# montage imovie et lecture streaming nas



## cowpilot (26 Mars 2012)

Bonjour,
Je suis aujourd'hui sur Tablette acer a500 + imac 24. Je me pose la question de revendre la acer pour un nouvel ipad, mais je me pose quelques questions cruciales...
- photo: en déplacement, j'aime bien faire une sauvegarde quotidienne de mes raw sur la carte. iPad peut-il importer les raw? (on parle pas de retouche, que je gère sur aperture)
- montage vidéo: mes besoins sont beaucoup plus simples. En voyage, je voudrais bien importer les rush de mon petit camescope et de mon reflex, pour pouvoir faire un petit montage rapide sous imovie (ce que je ne fais aujourd'hui que sur mon imac, de retour à la maison). iPad est-il limité au montage des vidéos filmées par l'ipad ou accepte il des fichiers tiers (Canon et Sanyo)?
- streaming vidéo: aujourd'hui, depuis file station (application Synology), je regarde des vidéos avi stockées sur mon nas. J'ai vu que certaines applications pouvaient gérer le streaming mais pas vu de lecture possible de fichiers stockés sur nas. Vos avis???

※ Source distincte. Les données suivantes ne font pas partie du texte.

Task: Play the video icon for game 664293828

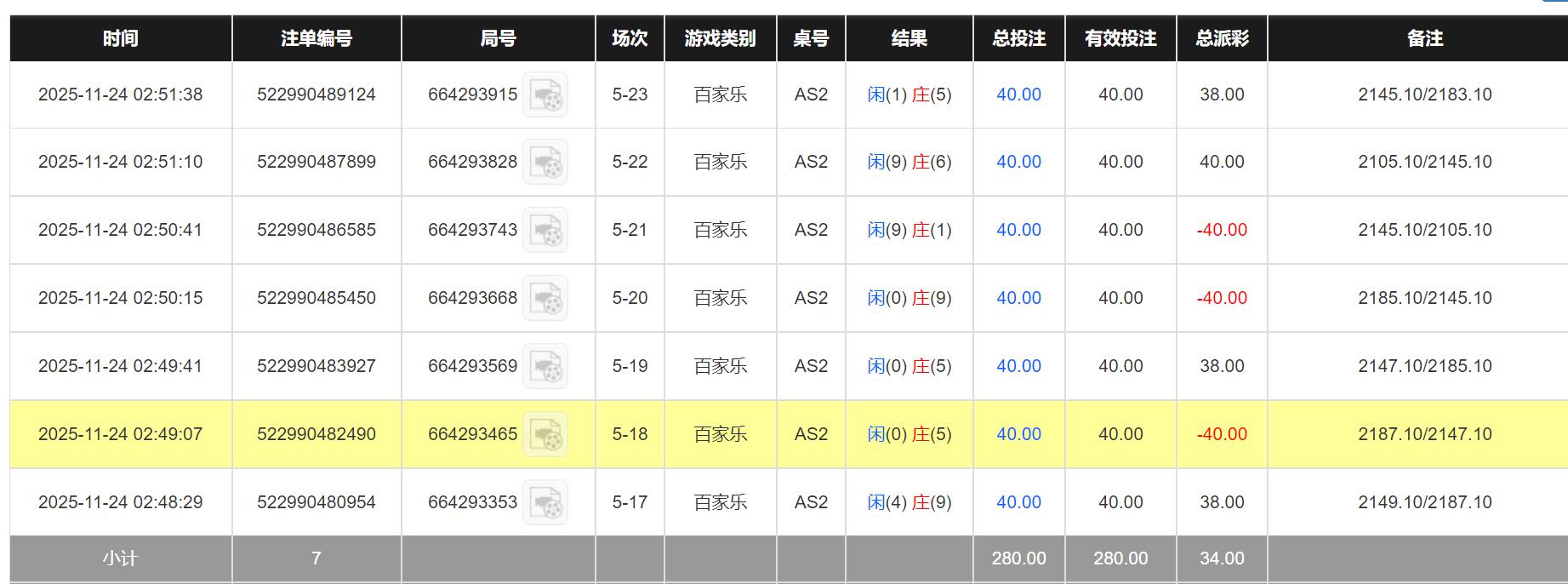Action: (x=550, y=161)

Merci beaucoup pour votre aide


----------



## cowpilot (26 Mars 2012)

bon, pas encore de réponse sur le streaming depuis le n'as, mais un conseiller apple m'a répondu concernant la vidéo: je peux bien importer les vidéos depuis l'interface usb/ sd, puis retravailler sur imovie...
idem pour les raw qui pourront bien être stockés!

du coup, nouvel ipad blanc 32go en commande sur apple store 
ben oui, disponible nulle part en 32go...


----------